* Data to process:
★ ★ ★ ★ ★ ★ ★

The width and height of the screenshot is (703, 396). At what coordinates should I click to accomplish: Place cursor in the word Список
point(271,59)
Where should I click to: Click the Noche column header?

★ ★ ★ ★ ★ ★ ★

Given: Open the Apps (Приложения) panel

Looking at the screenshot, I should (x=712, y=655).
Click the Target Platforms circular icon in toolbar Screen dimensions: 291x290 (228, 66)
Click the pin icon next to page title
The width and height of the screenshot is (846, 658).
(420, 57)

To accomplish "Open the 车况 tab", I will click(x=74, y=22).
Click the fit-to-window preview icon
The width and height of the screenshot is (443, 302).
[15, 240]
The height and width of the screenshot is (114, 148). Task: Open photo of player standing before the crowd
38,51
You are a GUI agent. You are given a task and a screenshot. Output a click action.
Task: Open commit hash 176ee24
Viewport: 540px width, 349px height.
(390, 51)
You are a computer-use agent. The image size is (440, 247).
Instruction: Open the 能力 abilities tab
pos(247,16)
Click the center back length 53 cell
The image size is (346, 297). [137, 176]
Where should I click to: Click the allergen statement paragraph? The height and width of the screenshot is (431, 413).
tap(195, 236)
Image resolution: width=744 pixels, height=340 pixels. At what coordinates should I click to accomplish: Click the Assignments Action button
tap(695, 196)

★ ★ ★ ★ ★ ★ ★

* What the task asks: Rewrite everything from the line containing "will click(x=74, y=22)." down to the line containing "The image size is (346, 297). [137, 176]", changing "Instruction" to "Directive" and leaving the rest unchanged.

* Answer to the exercise:
To accomplish "Open the 车况 tab", I will click(x=74, y=22).
Click the fit-to-window preview icon
The width and height of the screenshot is (443, 302).
[15, 240]
The height and width of the screenshot is (114, 148). Task: Open photo of player standing before the crowd
38,51
You are a GUI agent. You are given a task and a screenshot. Output a click action.
Task: Open commit hash 176ee24
Viewport: 540px width, 349px height.
(390, 51)
You are a computer-use agent. The image size is (440, 247).
Directive: Open the 能力 abilities tab
pos(247,16)
Click the center back length 53 cell
The image size is (346, 297). [137, 176]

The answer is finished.